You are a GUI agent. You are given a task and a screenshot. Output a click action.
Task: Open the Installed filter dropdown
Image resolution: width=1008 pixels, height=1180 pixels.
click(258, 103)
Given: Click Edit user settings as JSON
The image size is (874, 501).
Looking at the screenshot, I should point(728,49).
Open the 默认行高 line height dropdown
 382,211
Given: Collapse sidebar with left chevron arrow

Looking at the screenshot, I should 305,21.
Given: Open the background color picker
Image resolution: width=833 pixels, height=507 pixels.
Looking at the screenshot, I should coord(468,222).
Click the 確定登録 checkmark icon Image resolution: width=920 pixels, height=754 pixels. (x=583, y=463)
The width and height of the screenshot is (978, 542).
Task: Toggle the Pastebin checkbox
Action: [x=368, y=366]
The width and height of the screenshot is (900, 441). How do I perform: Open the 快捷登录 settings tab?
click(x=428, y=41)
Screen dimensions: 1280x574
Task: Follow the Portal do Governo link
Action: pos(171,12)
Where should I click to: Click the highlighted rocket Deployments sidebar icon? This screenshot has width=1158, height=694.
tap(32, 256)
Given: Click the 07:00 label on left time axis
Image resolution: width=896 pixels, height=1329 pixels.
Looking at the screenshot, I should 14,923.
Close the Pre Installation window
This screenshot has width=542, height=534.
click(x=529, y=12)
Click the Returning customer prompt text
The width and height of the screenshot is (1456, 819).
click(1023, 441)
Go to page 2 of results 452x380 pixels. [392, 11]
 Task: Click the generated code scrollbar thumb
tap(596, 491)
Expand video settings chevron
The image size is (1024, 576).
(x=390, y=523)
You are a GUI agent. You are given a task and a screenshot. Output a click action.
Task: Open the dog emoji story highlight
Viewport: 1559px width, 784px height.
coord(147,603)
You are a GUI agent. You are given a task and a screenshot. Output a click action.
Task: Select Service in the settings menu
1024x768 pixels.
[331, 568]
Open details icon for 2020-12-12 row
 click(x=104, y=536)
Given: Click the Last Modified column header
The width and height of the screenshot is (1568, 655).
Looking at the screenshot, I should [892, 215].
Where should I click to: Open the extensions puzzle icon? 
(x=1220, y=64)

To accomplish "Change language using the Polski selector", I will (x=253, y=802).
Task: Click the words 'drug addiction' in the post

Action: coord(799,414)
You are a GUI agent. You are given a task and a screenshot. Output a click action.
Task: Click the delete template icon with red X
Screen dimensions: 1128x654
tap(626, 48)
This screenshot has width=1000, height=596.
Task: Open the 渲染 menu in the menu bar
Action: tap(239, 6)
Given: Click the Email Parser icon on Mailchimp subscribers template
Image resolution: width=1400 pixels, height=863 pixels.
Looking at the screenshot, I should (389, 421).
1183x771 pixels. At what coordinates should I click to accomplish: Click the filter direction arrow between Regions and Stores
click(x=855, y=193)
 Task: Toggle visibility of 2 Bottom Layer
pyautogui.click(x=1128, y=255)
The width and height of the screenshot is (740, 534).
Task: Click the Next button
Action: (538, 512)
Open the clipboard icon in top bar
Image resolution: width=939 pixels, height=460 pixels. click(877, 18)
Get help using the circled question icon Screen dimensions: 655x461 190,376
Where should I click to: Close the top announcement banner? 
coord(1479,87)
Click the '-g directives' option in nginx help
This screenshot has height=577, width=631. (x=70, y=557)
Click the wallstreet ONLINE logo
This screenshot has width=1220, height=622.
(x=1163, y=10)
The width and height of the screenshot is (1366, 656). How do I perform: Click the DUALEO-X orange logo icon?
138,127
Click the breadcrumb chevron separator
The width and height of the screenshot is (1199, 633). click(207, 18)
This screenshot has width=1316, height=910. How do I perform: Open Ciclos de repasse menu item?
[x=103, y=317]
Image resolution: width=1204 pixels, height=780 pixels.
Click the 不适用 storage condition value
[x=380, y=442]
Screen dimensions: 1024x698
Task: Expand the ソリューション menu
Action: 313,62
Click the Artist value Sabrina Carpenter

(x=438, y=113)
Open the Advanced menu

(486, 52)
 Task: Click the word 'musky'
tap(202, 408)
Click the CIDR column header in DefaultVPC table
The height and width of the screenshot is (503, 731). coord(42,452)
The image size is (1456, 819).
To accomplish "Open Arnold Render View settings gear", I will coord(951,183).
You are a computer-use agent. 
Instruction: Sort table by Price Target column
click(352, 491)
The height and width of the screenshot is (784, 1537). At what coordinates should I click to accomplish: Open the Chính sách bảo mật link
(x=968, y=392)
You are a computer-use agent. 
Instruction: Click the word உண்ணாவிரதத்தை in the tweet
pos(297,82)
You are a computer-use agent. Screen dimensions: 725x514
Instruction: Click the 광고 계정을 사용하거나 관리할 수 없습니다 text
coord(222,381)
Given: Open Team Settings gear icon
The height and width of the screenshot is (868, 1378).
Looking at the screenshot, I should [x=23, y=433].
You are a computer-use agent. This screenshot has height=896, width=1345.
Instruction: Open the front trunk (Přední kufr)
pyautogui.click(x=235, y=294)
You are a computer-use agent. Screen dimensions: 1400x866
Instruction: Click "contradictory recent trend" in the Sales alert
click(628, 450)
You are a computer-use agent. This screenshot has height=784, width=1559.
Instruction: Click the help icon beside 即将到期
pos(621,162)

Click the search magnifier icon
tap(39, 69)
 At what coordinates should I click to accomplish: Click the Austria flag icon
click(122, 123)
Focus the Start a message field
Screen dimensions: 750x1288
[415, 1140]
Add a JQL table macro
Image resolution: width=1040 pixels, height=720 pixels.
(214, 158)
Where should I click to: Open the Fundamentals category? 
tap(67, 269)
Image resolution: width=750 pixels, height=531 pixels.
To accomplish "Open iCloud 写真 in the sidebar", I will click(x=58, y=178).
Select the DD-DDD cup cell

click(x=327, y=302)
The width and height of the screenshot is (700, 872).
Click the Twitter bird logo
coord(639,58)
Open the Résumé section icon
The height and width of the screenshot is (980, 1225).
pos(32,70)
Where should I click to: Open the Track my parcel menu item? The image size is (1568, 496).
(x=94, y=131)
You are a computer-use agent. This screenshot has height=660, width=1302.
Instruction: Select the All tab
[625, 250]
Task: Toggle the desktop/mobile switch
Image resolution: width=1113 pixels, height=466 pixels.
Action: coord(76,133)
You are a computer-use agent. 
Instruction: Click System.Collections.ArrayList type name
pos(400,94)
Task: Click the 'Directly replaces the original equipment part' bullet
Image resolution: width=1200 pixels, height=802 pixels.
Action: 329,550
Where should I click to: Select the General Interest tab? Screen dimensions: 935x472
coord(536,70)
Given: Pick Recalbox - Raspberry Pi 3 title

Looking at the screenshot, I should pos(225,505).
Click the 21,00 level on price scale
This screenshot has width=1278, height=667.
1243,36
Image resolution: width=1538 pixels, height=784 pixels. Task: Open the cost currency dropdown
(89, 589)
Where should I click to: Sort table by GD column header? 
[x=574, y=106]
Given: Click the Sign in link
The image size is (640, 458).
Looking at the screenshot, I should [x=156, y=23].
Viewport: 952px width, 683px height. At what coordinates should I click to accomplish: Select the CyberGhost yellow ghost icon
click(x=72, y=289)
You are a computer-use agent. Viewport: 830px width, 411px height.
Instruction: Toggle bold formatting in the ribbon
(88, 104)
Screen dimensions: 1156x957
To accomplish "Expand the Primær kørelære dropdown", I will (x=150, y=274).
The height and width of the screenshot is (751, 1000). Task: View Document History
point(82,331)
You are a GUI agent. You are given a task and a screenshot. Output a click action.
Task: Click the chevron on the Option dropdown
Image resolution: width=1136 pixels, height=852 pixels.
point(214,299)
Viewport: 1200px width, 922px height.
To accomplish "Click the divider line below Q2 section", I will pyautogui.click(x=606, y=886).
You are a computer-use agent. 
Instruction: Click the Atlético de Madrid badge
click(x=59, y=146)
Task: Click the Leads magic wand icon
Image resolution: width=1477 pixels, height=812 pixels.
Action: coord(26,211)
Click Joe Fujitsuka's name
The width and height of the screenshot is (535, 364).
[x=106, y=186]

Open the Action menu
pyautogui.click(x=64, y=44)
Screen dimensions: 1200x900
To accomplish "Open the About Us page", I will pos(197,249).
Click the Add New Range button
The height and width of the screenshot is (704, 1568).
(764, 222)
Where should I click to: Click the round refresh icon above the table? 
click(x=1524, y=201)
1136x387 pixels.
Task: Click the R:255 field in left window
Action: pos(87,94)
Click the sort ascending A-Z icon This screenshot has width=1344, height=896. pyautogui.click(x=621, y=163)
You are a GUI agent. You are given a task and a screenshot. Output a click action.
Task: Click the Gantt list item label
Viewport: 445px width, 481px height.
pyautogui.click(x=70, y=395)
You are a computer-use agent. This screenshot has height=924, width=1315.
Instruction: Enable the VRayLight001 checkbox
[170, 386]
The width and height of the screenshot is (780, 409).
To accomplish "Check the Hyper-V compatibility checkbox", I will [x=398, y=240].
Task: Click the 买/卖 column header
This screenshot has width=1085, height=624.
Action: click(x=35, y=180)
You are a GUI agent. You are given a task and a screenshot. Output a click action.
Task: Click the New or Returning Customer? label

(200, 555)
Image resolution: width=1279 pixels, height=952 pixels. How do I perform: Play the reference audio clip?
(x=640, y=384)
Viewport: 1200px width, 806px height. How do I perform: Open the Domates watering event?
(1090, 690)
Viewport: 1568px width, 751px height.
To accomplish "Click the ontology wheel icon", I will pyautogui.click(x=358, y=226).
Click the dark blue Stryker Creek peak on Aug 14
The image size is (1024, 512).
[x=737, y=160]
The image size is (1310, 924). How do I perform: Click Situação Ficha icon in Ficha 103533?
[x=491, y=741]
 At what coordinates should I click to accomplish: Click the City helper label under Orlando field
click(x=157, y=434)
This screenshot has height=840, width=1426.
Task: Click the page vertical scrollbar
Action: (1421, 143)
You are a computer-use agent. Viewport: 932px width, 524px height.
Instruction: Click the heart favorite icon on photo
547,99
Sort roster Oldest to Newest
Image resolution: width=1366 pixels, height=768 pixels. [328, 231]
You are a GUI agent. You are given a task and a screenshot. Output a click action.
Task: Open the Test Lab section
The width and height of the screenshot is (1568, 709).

+===+

▶ [WORK REQUIRED]: Beginning with the line holding "The height and width of the screenshot is (784, 1537)." and ending with the line holding "Given: Open Team Settings gear icon", write out the stretch of material above exactly; add no further lines.

▶ [RESPONSE]:
The height and width of the screenshot is (784, 1537). At what coordinates should I click to accomplish: Open the Chính sách bảo mật link
(x=968, y=392)
You are a computer-use agent. 
Instruction: Click the word உண்ணாவிரதத்தை in the tweet
pos(297,82)
You are a computer-use agent. Screen dimensions: 725x514
Instruction: Click the 광고 계정을 사용하거나 관리할 수 없습니다 text
coord(222,381)
Given: Open Team Settings gear icon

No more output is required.